Wampum has been treasured for its’ beauty, spiritual and social bonds by Native peoples of New England and beyond for centuries. On, Saturday, September 19 visitors to The Institute for American Indian Studies in Washington, Connecticut will find out why wampum has been revered for so long and what it means to Native people.

Today, Native artists continue to craft wampum jewelry and belts to record tribal history. To learn about the significance of wampum and how it continues to provide social and spiritual bonds among Native peoples, visitors are invited to join Allen Hazard, of the Narragansett tribe and one of the most well-known wampum artists in the country for an outdoor presentation about wampum from 2 p.m. to 3:30 p.m.

Hazard is a renowned jewelry sculptor and wampum artist that will share both the traditional way wampum was made and how he uses modern tools and techniques to create handcrafted bracelets, necklaces, earrings, and medallions. Hazard’s designs are inspired by his Narragansett heritage and from the generations of his family members that have passed this art form down.

A highlight of this demonstration is to watch the remarkable processes of how wampum is made from two different shells. The white pieces of wampum are made from the whelk, a sea snail, and the purple pieces are made from a quahog.
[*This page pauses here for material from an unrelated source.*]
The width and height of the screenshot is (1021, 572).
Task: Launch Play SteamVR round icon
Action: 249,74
These shells are found in the ocean water south of Cape Cod to New York, with an abundance of them in Long Island Sound. Another interesting aspect is how Hazard uses modern tools such as wet saws and dremels to show how he makes modern wampum jewelry based on his cultural traditions.

The color of the beads had meaning for the Algonquians that lived in the Eastern Woodlands. The white beads represented purity and light and were used as gifts to mark important events like births and marriages. The purple beads represented serious events like war or death. The combination of these beads represent the duality of the world, light, and darkness, man, and woman, life, and death.
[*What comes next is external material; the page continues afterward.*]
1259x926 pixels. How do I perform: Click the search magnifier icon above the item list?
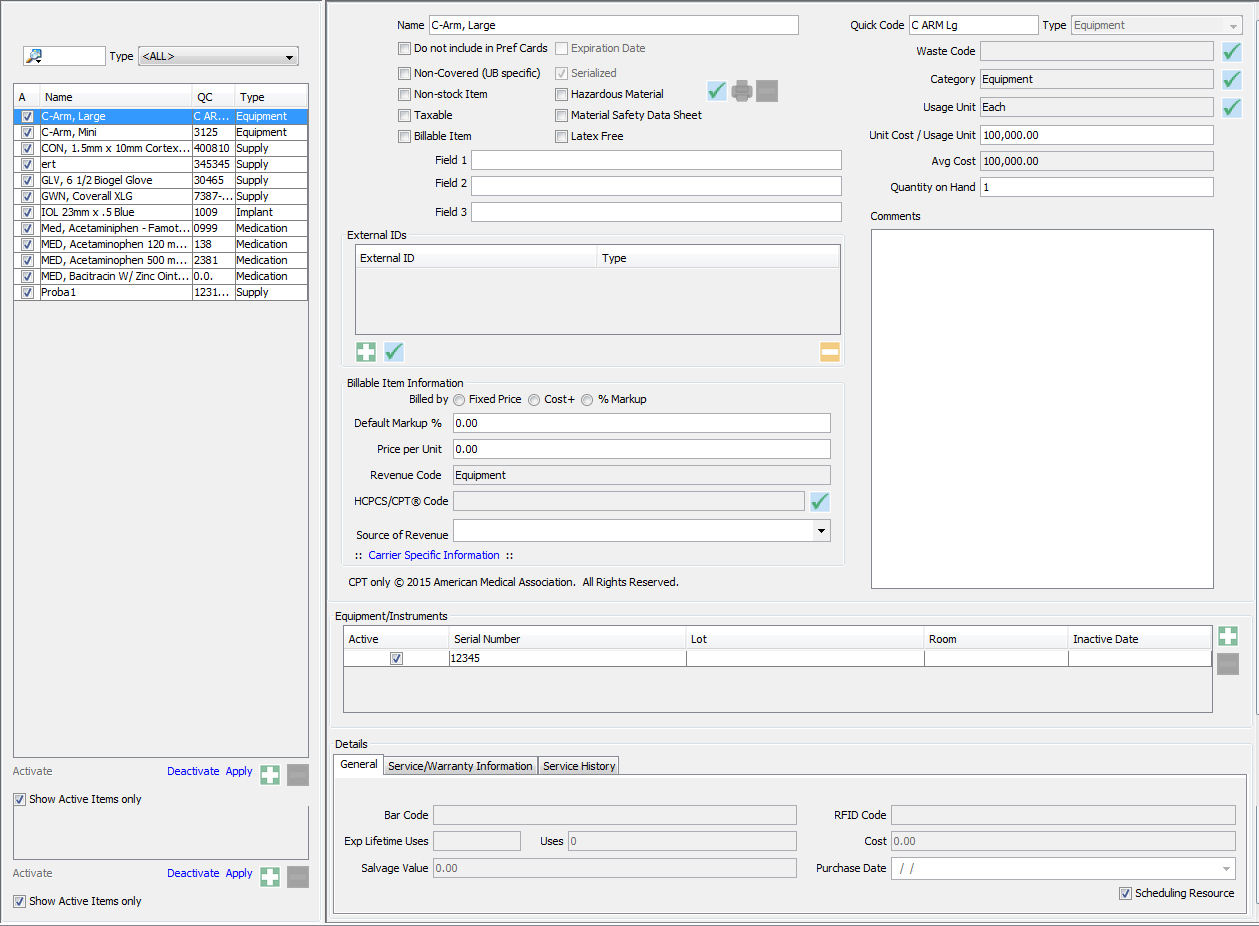click(34, 57)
This program is included in the price of admission: IAIS members are free, Adults are $10, seniors are $8, and children are $6. Please call 860-868-0518 or email general@iaismuseum.org to reserve your spot. In accordance with health protocols, when attending this event, masks are required inside the museum and outside the museum when you are within six feet of other visitors, museum staff, or visiting presenters.
This program is partially funded through a grant from the Connecticut Community Foundation.
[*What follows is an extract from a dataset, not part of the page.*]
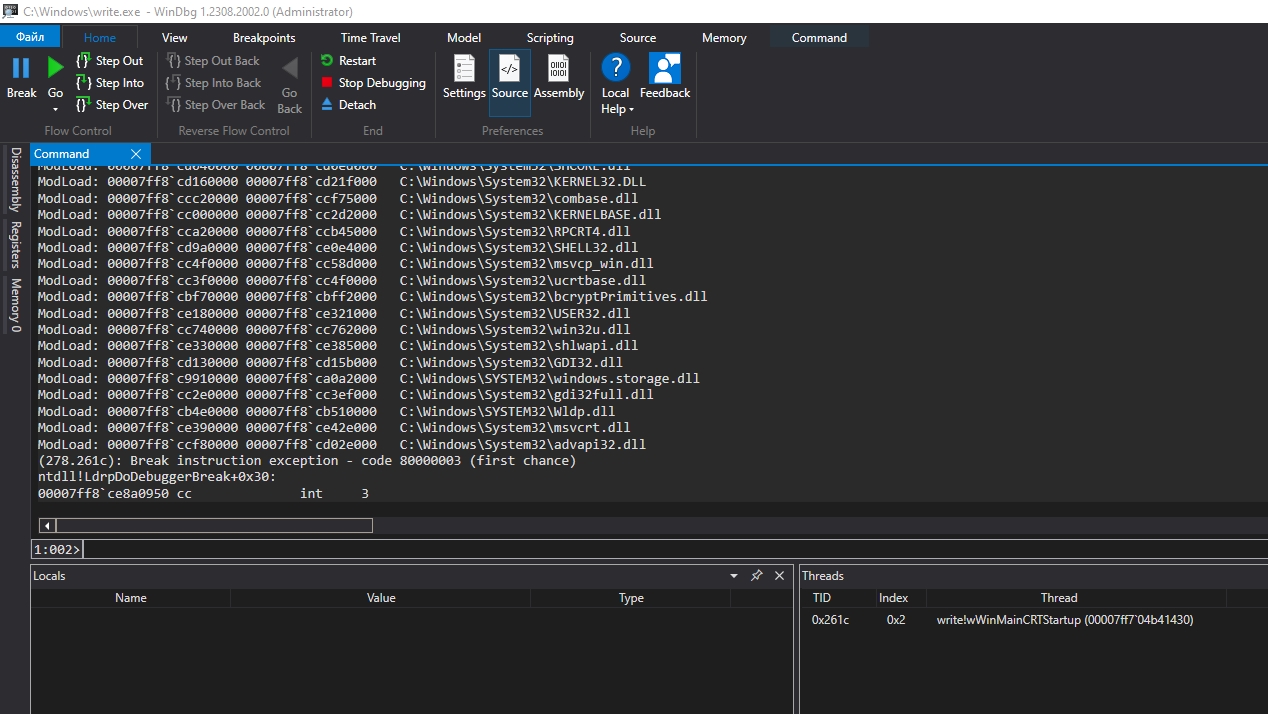This screenshot has width=1268, height=714.
Task: Open the Файл menu button
Action: click(x=30, y=37)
About the Institute for American Indian Studies
Located on 15 acres of woodland acres the Institute For American Indian Studies preserves and educates through archeology, research, exhibitions, and programs. They have the 16th c. Algonquian Village, Award-Winning Wigwam Escape, and a museum with temporary and permanent displays of authentic artifacts from prehistory to the present that allows visitors to foster a new understanding of the world and the history and culture of Native Americans. The Institute for American Indian Studies is located on 38 Curtis Road, Washington, CT.